* Task objective *
Hand back every line from the beginning of the data below through the line containing "45.14701-7001/7016 (56, 2082)", word for word and free of pictures.

═══ Data listing

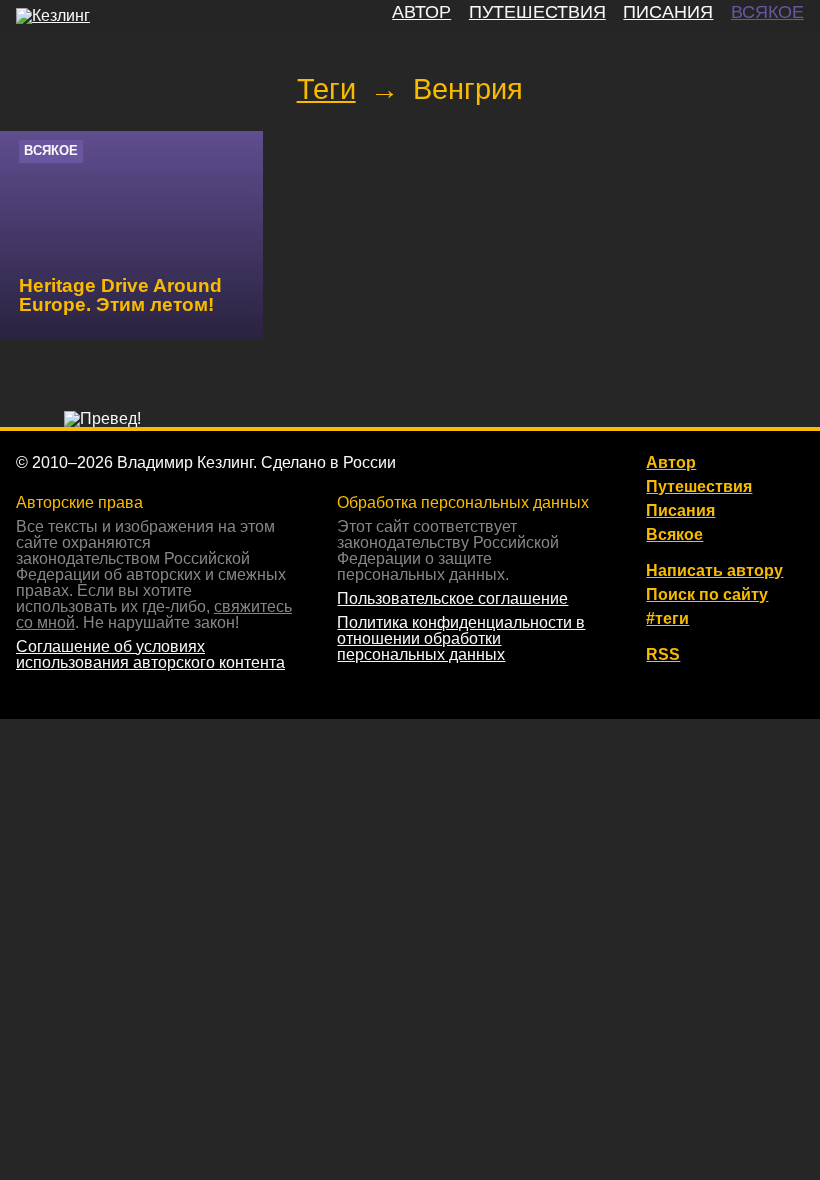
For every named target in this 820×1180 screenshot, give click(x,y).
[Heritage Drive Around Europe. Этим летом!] (131, 235)
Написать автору (714, 571)
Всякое (51, 150)
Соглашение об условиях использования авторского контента (150, 654)
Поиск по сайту (707, 595)
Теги (326, 89)
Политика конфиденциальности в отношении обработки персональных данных (461, 638)
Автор (671, 463)
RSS (663, 655)
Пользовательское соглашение (452, 598)
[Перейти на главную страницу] (53, 15)
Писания (680, 511)
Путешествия (699, 487)
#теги (667, 619)
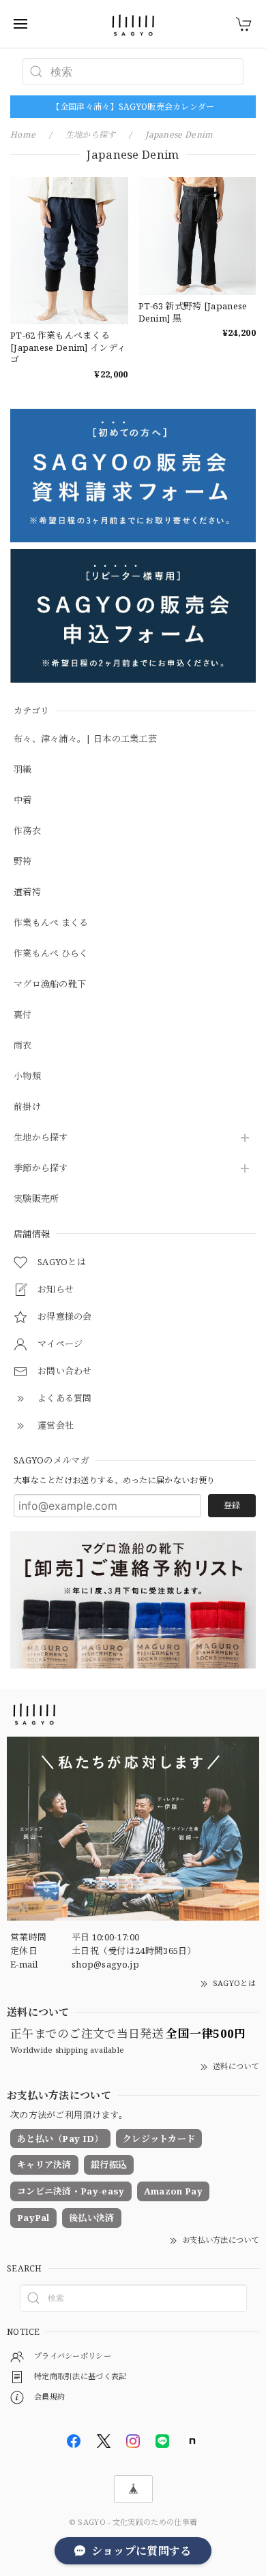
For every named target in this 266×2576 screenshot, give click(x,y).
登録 (232, 1505)
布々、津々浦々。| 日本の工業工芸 (85, 739)
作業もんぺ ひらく (51, 953)
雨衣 (23, 1045)
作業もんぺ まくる (51, 923)
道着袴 (27, 892)
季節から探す (41, 1168)
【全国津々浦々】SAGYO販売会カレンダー (132, 106)
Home (22, 134)
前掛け (27, 1107)
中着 (23, 800)
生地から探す (41, 1137)
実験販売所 (36, 1199)
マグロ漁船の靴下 (50, 984)
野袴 (23, 861)
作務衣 (27, 831)
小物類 (27, 1076)
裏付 (23, 1015)
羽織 (23, 769)
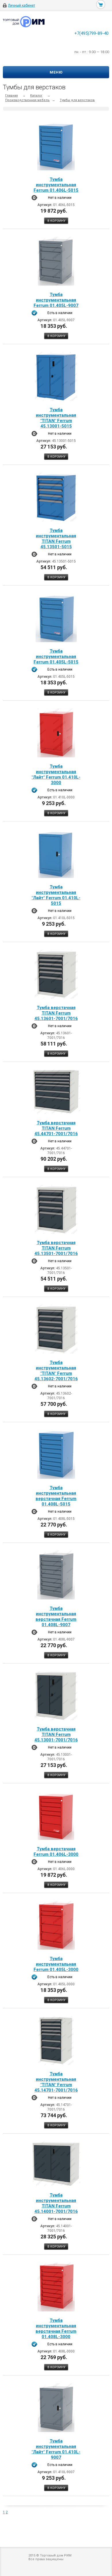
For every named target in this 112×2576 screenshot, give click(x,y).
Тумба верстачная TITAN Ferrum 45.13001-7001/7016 (56, 1734)
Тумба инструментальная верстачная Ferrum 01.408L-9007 (56, 1616)
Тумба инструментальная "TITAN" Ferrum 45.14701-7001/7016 (56, 2082)
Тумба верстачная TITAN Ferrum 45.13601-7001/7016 (56, 1013)
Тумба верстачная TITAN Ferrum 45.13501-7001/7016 (56, 1248)
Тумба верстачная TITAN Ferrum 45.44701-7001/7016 (56, 1128)
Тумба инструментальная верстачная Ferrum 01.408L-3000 (56, 2328)
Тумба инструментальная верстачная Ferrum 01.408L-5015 (56, 1496)
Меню (56, 72)
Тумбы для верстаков (77, 100)
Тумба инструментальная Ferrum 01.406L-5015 (56, 185)
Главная (11, 95)
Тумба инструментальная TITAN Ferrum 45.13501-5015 (56, 538)
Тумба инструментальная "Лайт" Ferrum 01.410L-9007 (56, 2449)
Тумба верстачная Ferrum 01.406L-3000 (56, 1851)
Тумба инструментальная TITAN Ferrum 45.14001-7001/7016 (56, 2203)
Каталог (36, 95)
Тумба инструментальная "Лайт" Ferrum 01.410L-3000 (56, 774)
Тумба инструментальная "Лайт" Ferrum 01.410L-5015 (56, 895)
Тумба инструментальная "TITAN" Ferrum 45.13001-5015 (56, 418)
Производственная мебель (27, 100)
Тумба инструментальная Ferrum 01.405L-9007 (56, 300)
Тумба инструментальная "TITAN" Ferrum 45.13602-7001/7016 (56, 1370)
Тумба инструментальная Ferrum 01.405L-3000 (56, 1964)
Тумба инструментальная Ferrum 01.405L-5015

══════

* Exercise result *
For every named target in this 820×1180 screenshot, give click(x,y).
[Heritage Drive Around Europe. Этим летом!] (131, 235)
Написать автору (714, 571)
Всякое (51, 150)
Соглашение об условиях использования авторского контента (150, 654)
Поиск по сайту (707, 595)
Теги (326, 89)
Политика конфиденциальности в отношении обработки персональных данных (461, 638)
Автор (671, 463)
RSS (663, 655)
Пользовательское соглашение (452, 598)
[Перейти на главную страницу] (53, 15)
Писания (680, 511)
Путешествия (699, 487)
#теги (667, 619)
For every named target in this 266×2576 screenshot, give click(x,y).
登録 (232, 1505)
布々、津々浦々。| 日本の工業工芸 (85, 739)
作業もんぺ ひらく (51, 953)
雨衣 (23, 1045)
作業もんぺ まくる (51, 923)
道着袴 (27, 892)
季節から探す (41, 1168)
【全国津々浦々】SAGYO販売会カレンダー (132, 106)
Home (22, 134)
前掛け (27, 1107)
中着 (23, 800)
生地から探す (41, 1137)
実験販売所 (36, 1199)
マグロ漁船の靴下 (50, 984)
野袴 (23, 861)
作務衣 (27, 831)
小物類 (27, 1076)
裏付 (23, 1015)
羽織 (23, 769)
For every named target in this 112×2576 screenshot, give click(x,y).
Тумба верстачная TITAN Ferrum 45.13001-7001/7016 (56, 1734)
Тумба инструментальная верстачная Ferrum 01.408L-9007 (56, 1616)
Тумба инструментальная "TITAN" Ferrum 45.14701-7001/7016 (56, 2082)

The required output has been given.